| RECORDS FOR THIS TASK |
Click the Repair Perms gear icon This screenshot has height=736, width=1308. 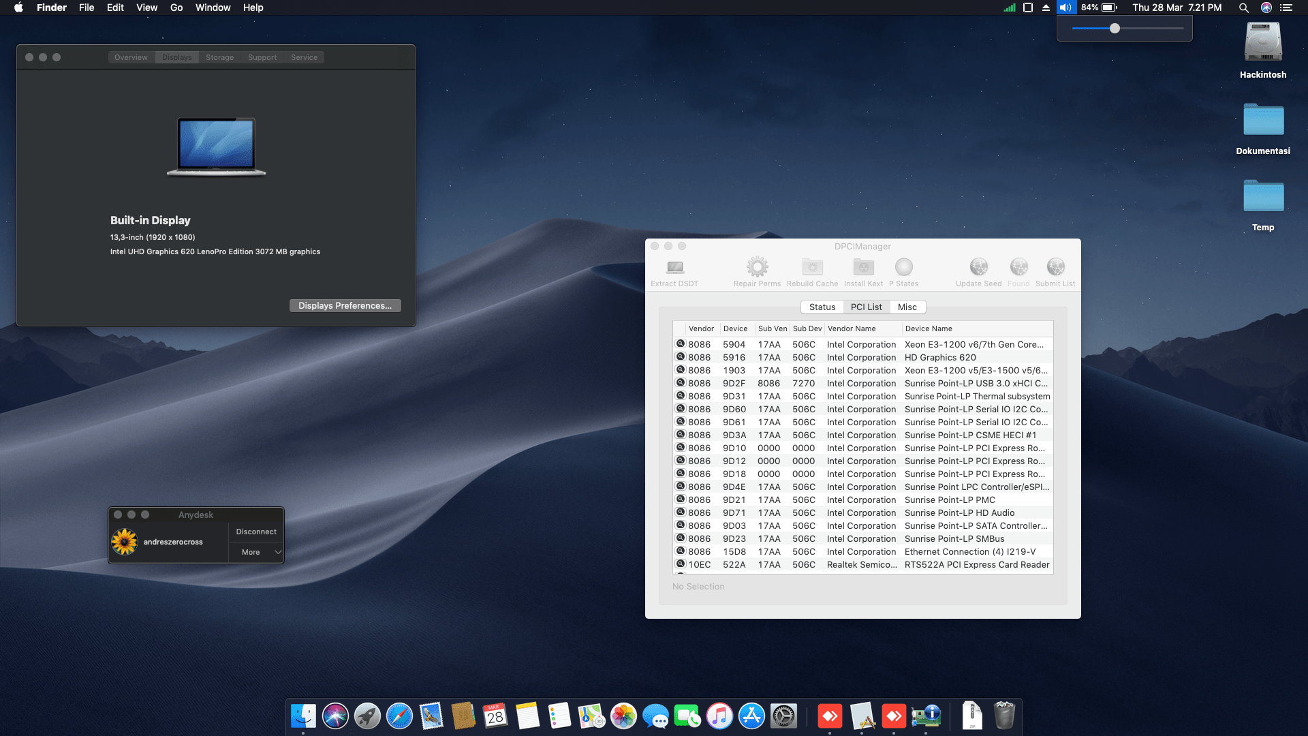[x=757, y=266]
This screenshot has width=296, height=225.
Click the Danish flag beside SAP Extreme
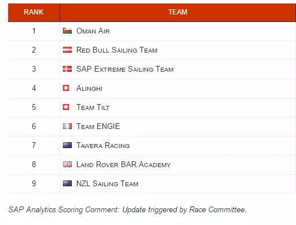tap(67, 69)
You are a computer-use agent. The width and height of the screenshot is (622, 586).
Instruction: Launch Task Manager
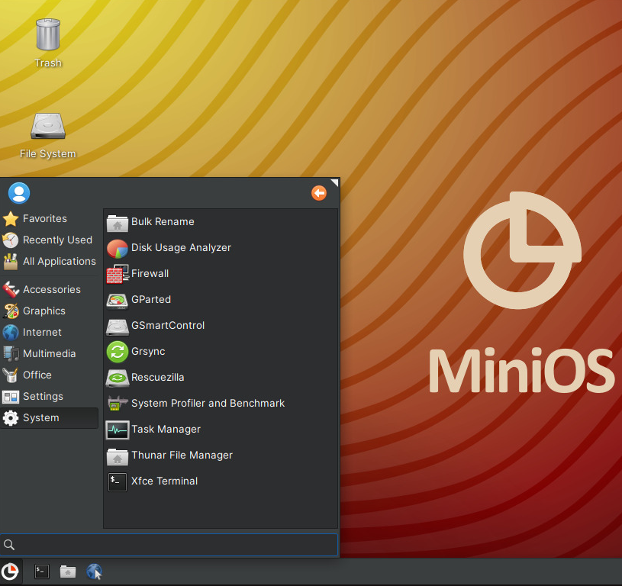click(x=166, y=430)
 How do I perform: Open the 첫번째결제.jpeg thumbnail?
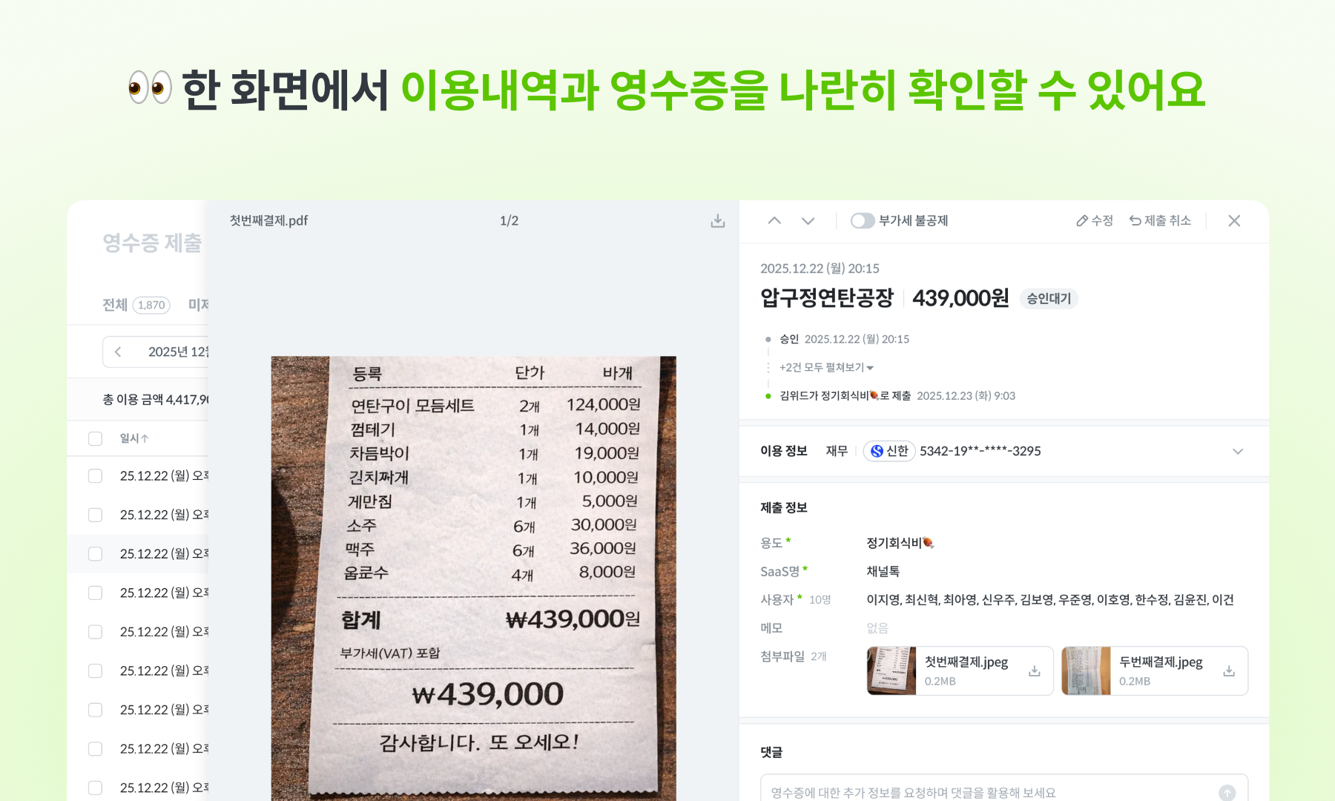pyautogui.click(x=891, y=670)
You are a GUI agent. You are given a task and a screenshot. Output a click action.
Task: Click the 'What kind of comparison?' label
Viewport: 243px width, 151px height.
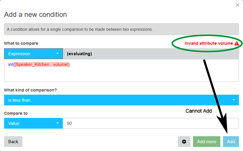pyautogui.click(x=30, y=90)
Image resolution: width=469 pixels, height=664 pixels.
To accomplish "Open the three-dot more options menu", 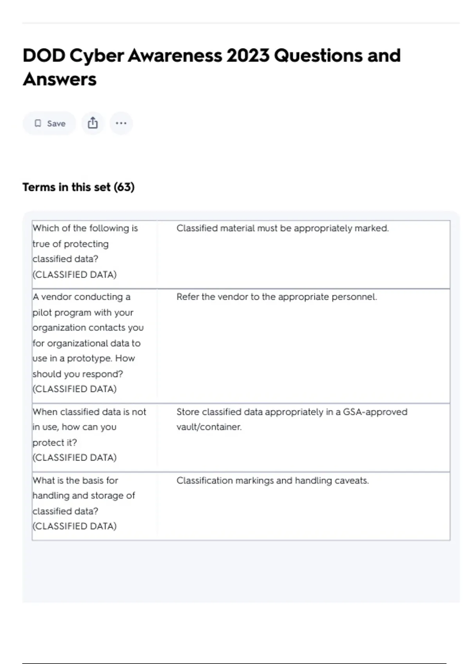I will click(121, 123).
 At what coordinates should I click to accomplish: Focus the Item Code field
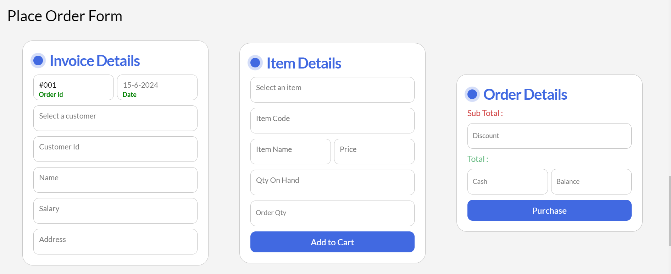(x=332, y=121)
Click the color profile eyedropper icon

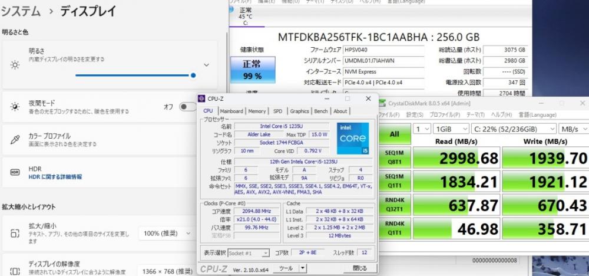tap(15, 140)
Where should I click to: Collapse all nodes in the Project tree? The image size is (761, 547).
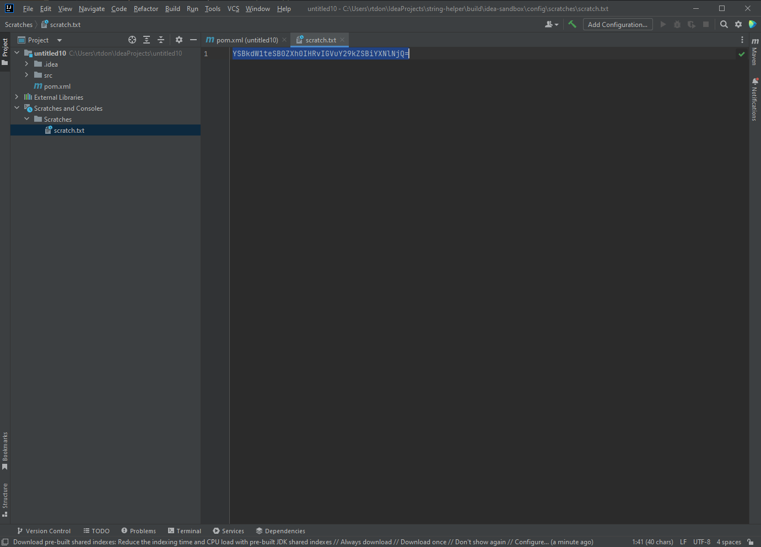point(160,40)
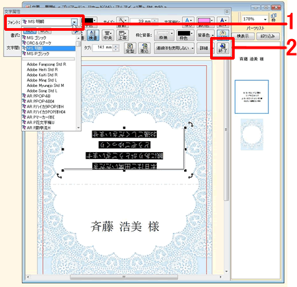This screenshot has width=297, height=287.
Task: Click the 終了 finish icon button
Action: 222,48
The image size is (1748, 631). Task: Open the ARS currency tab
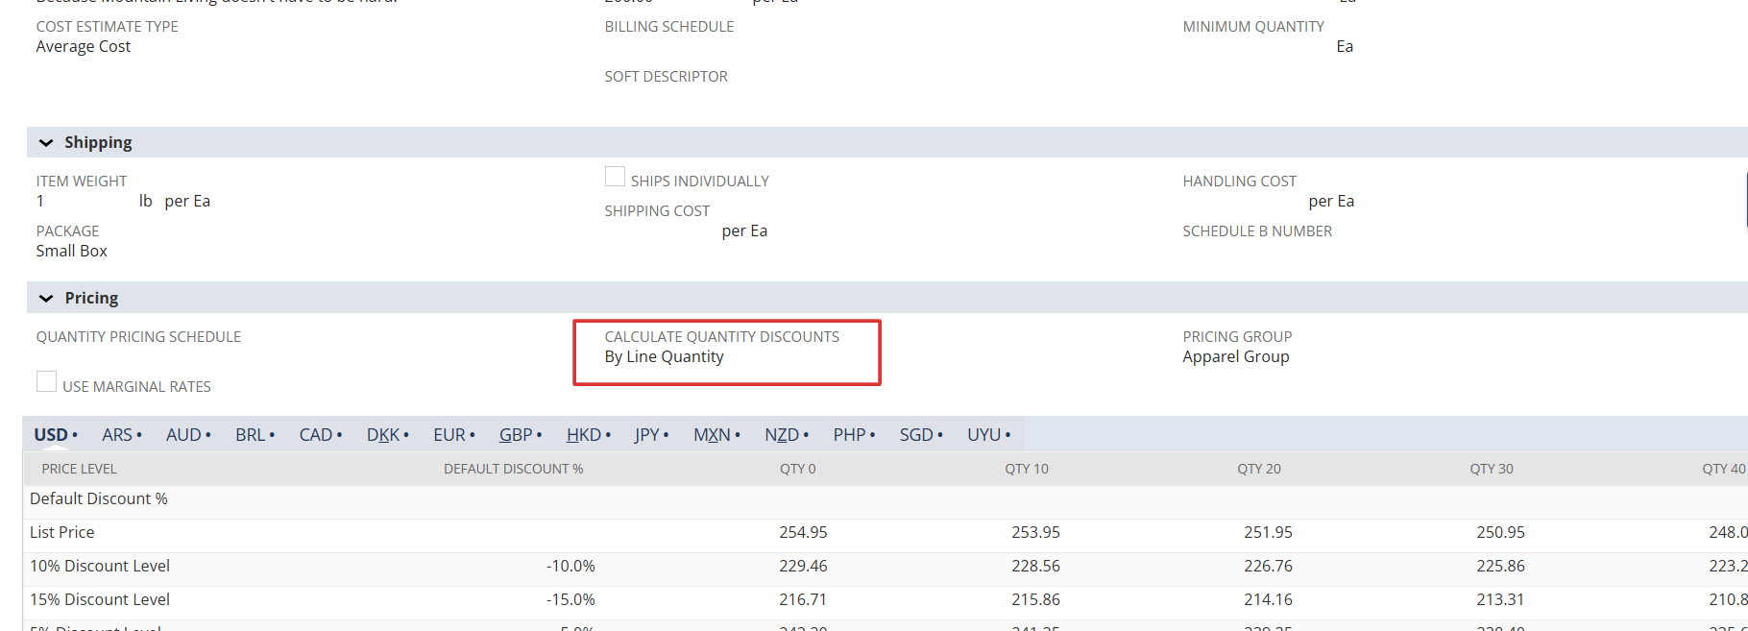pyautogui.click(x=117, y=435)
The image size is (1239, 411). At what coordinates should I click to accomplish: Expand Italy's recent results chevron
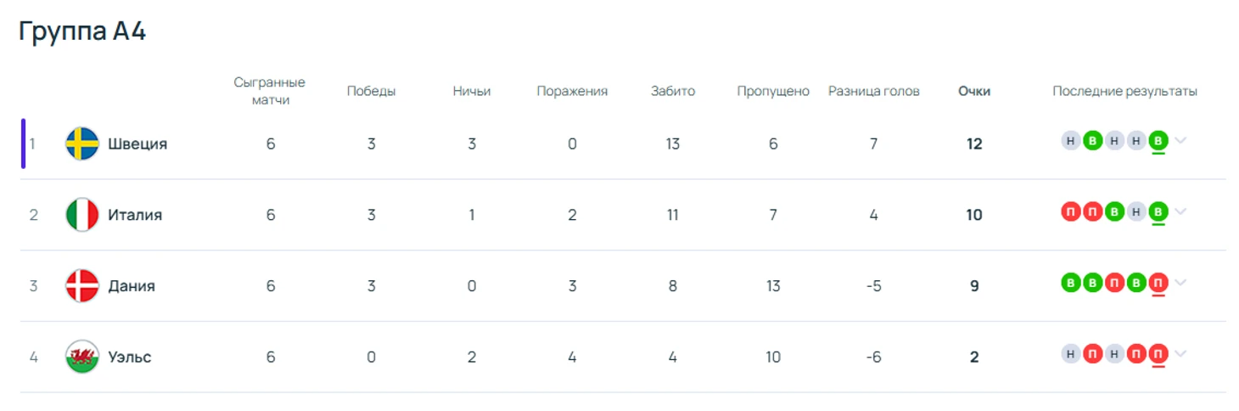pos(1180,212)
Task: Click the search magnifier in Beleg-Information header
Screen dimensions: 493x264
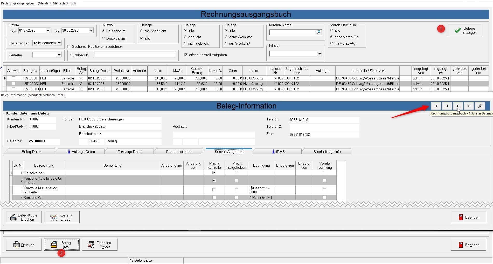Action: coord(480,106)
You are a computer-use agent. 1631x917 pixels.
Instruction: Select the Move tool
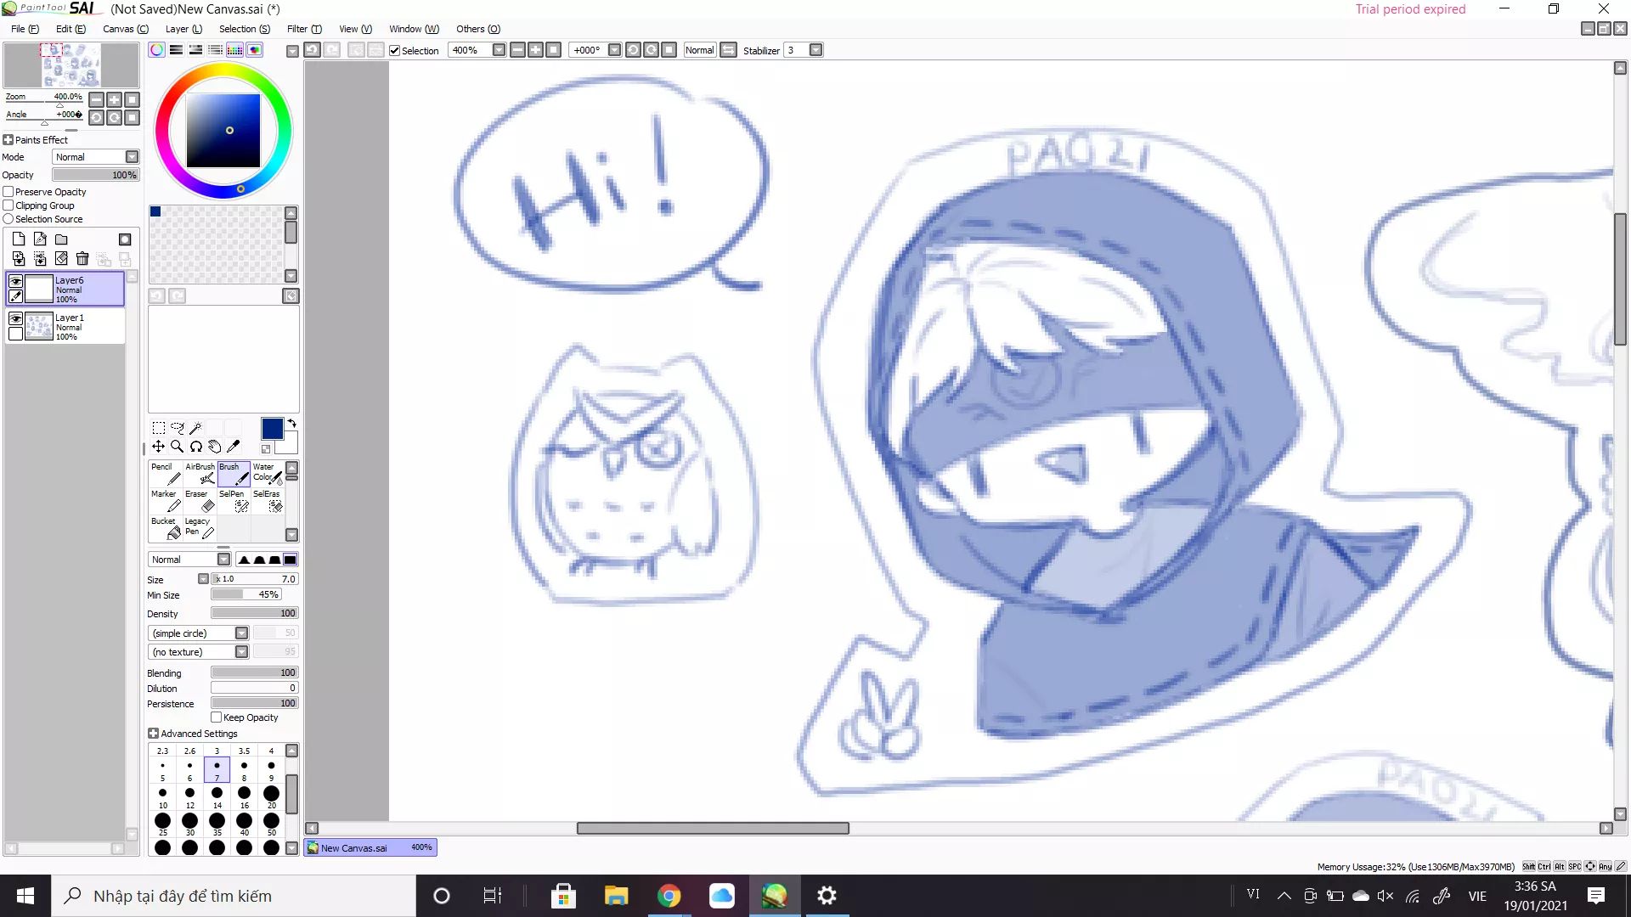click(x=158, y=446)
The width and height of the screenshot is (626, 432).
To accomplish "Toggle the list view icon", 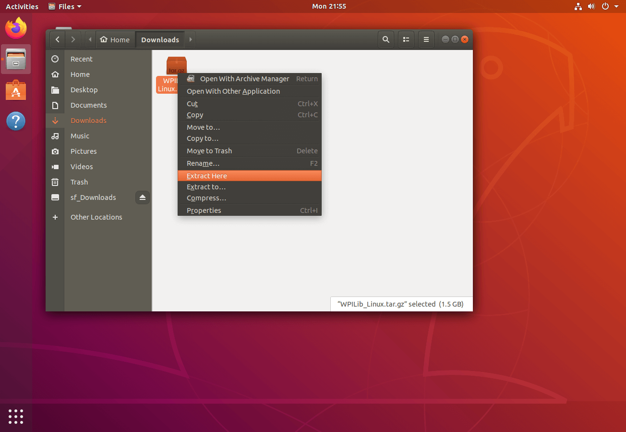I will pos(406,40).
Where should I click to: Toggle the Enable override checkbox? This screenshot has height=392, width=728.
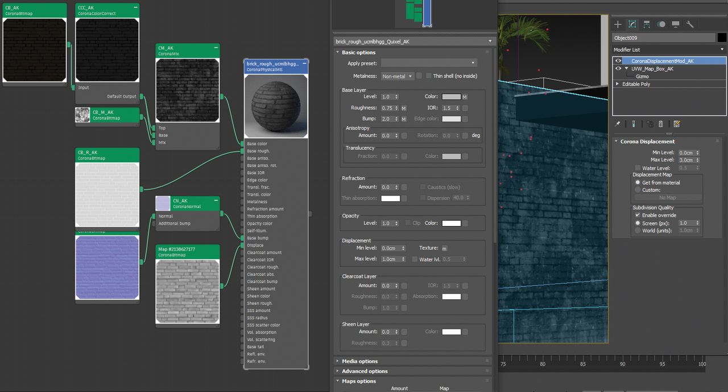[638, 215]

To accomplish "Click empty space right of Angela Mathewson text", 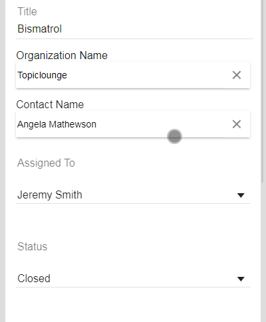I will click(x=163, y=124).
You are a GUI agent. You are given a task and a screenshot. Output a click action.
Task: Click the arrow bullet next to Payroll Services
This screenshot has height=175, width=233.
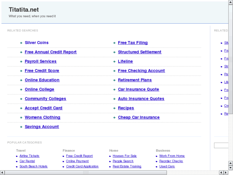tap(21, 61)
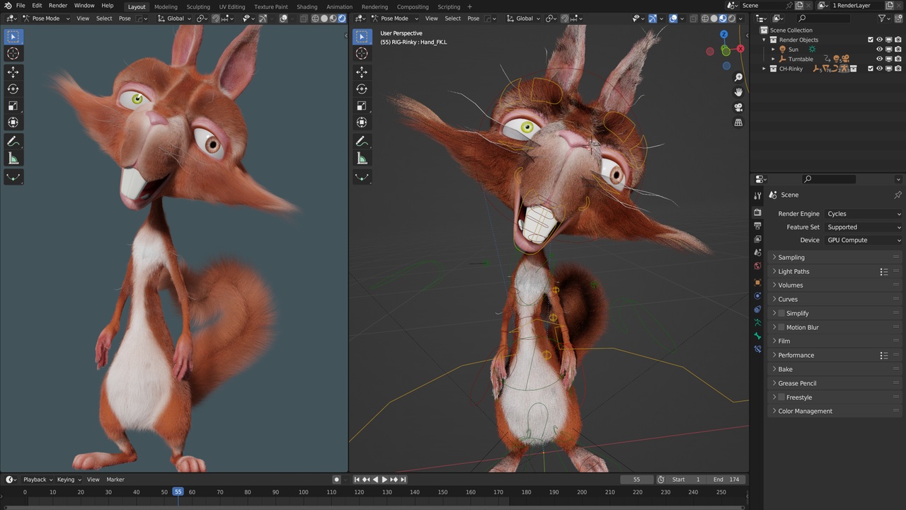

| TASK TO COMPLETE |
Please show every line of the records above that contains the word "computer".

| EXERCISE RESULT |
You are a computer-use agent. The width and height of the screenshot is (622, 586).
You are a computer-use agent. 1631x917 pixels.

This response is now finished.